Journal of Applied Mathematics and Decision Sciences
Volume 2006 (2006), Article ID 82049, 10 pages
Stochastic dominance theory for location-scale family
Risk Management Institute and Department of Economics, National University of Singapore, 1 Arts Link, 117570, Singapore
Received 17 January 2006; Revised 1 August 2006; Accepted 2 August 2006
Copyright © 2006 Wing-Keung Wong. This is an open access article distributed under the Creative Commons Attribution License, which permits unrestricted use, distribution, and reproduction in any medium, provided the original work is properly cited.
Meyer (1987) extended the theory of mean-variance criterion to include the comparison among distributions that differ only by location and scale parameters and to include general utility functions with only convexity or concavity restrictions.
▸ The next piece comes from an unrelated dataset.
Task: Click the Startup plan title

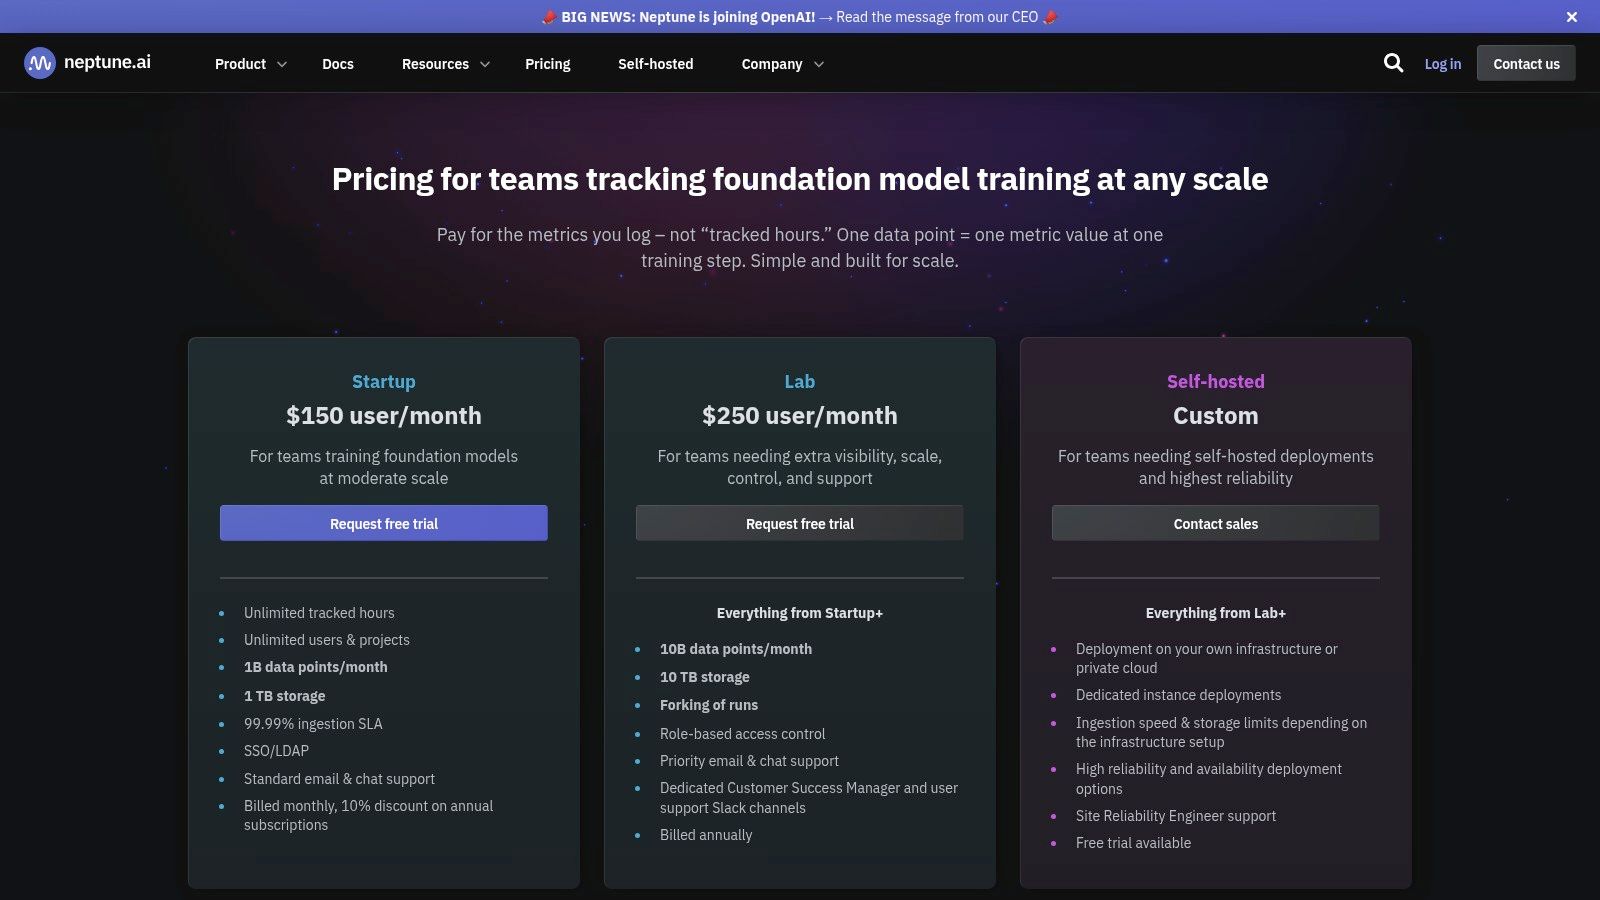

In this paper, we make some comments on Meyer's paper and extend the results from Tobin (1958) that the indifference curve is convex upwards for risk averters, concave downwards for risk lovers, and horizontal for risk neutral investors to include the general conditions stated by Meyer (1987). We also provide an alternative proof for the theorem. Levy (1989) extended Meyer's results by introducing some inequality relationships between the stochastic-dominance and the mean-variance efficient sets. In this paper, we comment on Levy's findings and show that these relationships do not hold in certain situations. We further develop some properties among the first- and second-degree stochastic dominance efficient sets and the mean-variance efficient set.